The input -
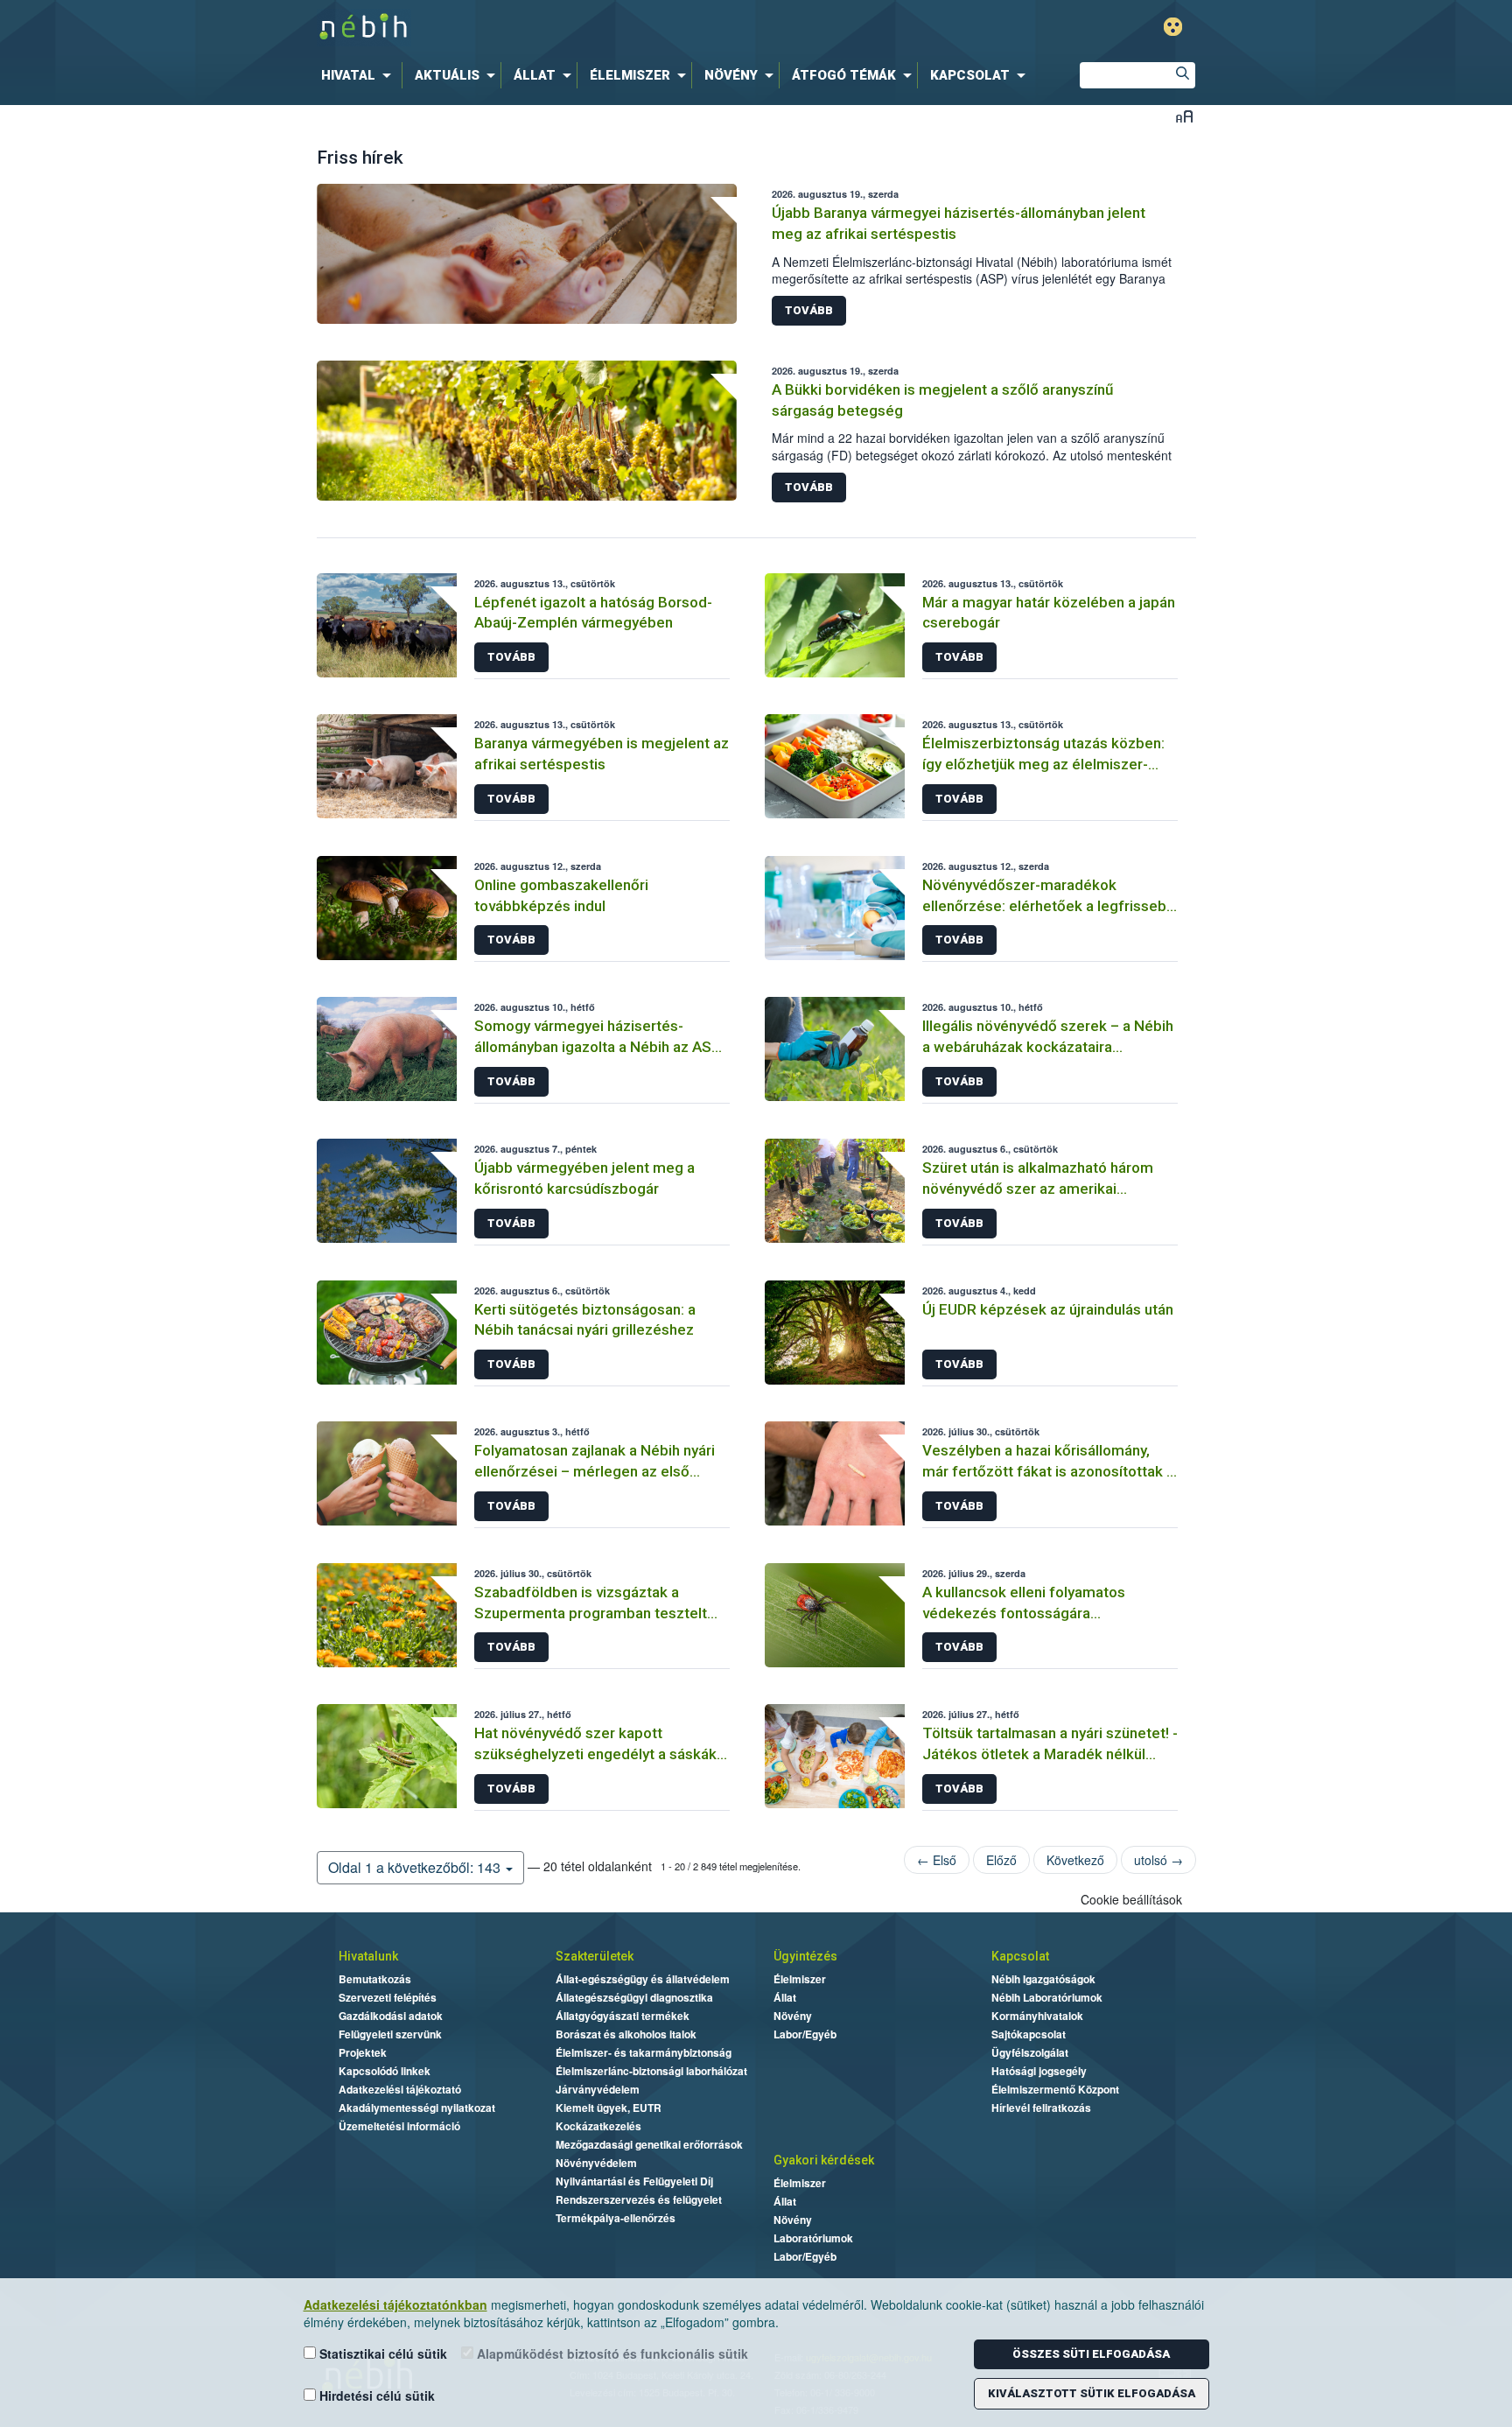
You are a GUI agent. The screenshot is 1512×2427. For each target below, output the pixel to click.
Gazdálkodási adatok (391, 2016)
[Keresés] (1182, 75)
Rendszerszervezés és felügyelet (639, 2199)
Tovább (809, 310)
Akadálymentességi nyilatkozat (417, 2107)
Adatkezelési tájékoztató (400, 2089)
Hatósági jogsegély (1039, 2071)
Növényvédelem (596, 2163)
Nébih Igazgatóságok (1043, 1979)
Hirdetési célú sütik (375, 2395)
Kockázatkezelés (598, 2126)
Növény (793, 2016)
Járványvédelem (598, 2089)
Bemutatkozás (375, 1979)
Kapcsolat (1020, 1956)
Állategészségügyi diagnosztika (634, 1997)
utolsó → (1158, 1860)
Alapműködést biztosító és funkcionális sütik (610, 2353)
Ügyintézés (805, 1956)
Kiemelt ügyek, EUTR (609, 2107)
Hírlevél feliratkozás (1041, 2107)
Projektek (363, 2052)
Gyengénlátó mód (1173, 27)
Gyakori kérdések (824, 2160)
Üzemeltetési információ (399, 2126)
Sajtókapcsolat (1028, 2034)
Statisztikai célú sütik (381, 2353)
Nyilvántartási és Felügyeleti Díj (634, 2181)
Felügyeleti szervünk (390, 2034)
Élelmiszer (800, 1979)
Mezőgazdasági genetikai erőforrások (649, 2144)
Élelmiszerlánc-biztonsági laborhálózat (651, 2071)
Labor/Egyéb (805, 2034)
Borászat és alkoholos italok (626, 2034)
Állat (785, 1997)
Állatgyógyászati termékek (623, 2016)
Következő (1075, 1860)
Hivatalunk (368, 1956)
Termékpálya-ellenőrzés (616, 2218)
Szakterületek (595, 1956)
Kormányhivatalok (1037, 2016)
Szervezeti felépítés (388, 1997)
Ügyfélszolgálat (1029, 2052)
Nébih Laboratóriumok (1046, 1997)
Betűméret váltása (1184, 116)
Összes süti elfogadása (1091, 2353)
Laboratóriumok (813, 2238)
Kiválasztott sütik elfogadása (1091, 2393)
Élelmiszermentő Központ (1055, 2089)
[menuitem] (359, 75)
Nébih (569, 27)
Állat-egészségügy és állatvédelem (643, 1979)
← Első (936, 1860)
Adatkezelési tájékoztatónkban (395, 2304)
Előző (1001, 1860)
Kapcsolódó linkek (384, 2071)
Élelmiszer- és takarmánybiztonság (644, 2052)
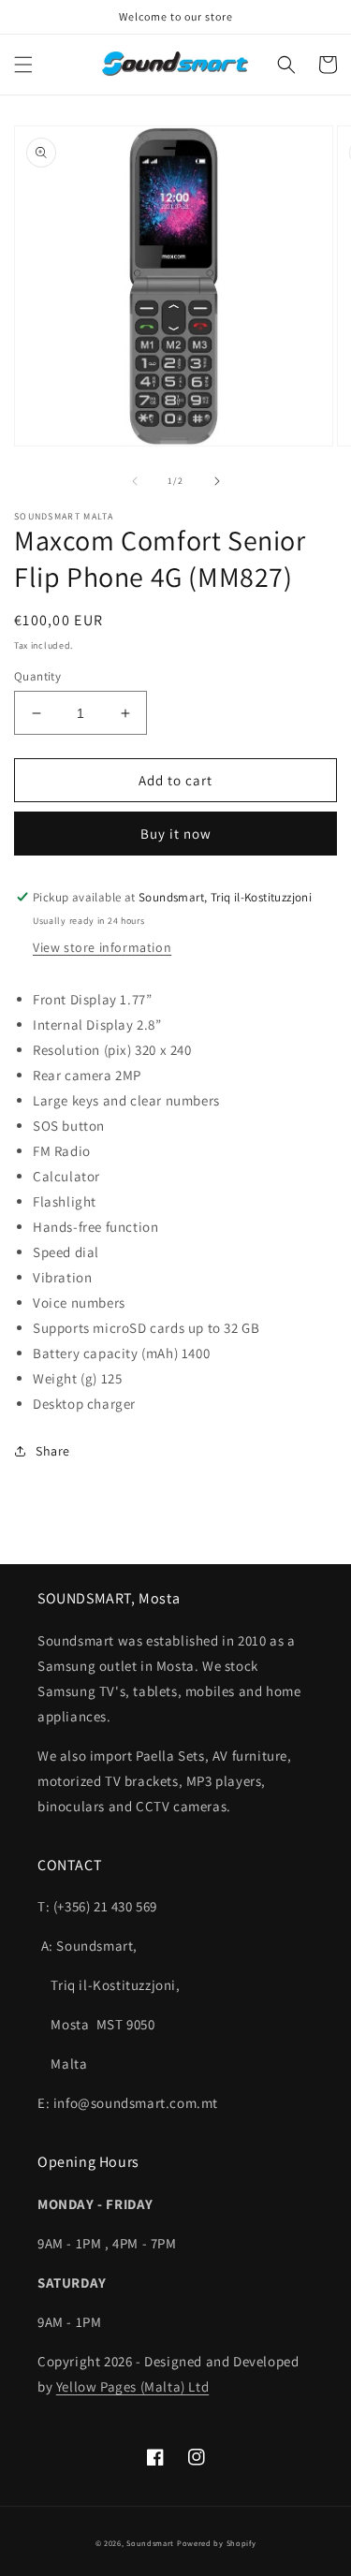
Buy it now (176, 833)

About this exercise - Copy every line of the data where "Laboratóriumok" is found.

Output for this exercise -
Nébih Laboratóriumok (1046, 1997)
Laboratóriumok (813, 2238)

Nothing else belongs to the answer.